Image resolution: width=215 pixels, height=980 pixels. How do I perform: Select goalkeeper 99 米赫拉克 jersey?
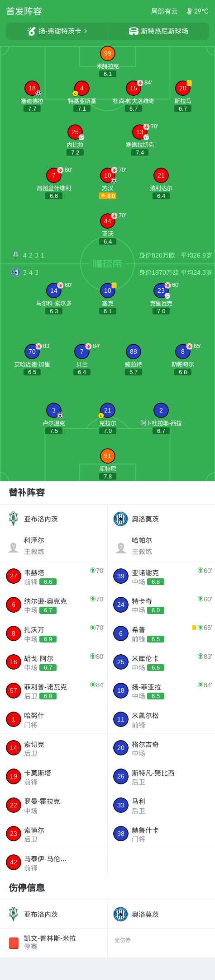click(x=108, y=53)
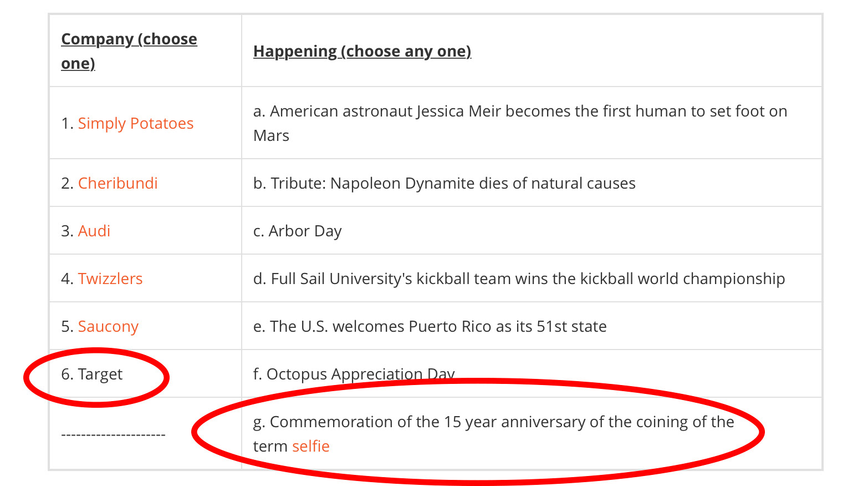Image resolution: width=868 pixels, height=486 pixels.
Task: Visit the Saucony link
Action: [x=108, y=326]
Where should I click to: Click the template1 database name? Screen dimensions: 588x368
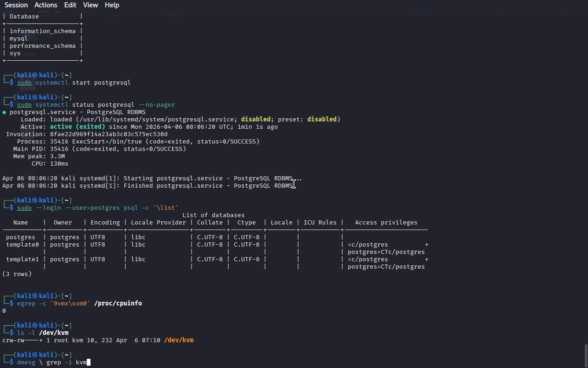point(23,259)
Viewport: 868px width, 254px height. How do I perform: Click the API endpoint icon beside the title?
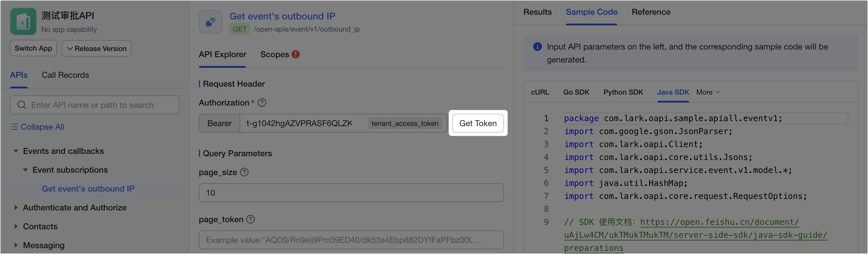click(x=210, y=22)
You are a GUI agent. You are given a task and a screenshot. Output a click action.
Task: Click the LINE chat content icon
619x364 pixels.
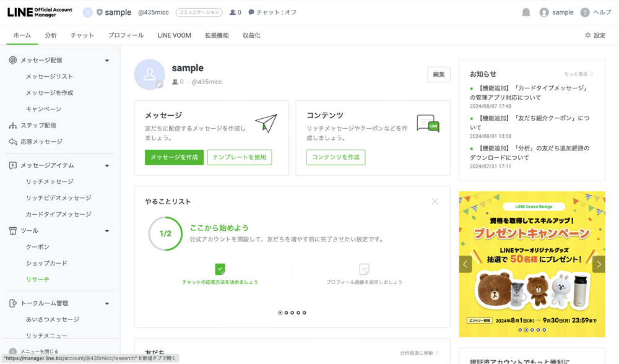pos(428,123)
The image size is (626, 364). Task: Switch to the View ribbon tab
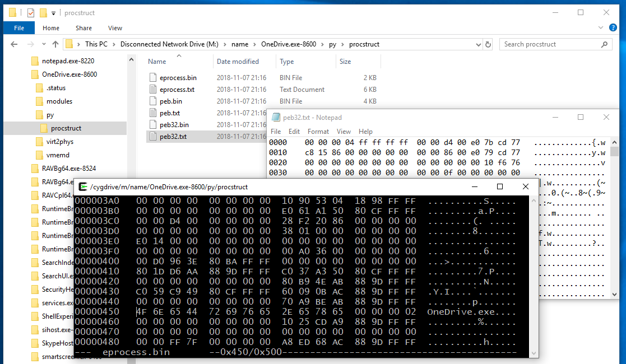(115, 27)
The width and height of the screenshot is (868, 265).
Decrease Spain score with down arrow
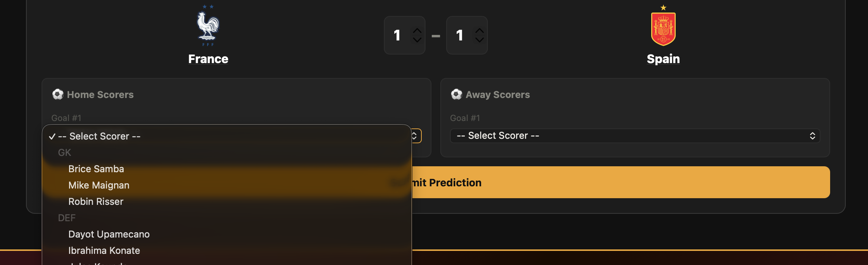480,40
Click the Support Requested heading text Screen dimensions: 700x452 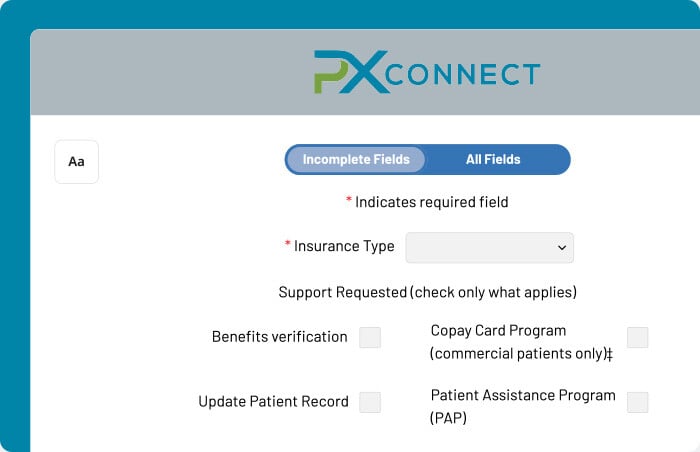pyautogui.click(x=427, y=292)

****************************************

PROBLEM REQUIREMENTS>
Lines above with the string "screenshot" need to be found and copied.

COMPLETED EXERCISE>
You are a GUI agent. You are given a task and a screenshot. Output a click action.
The width and height of the screenshot is (868, 265).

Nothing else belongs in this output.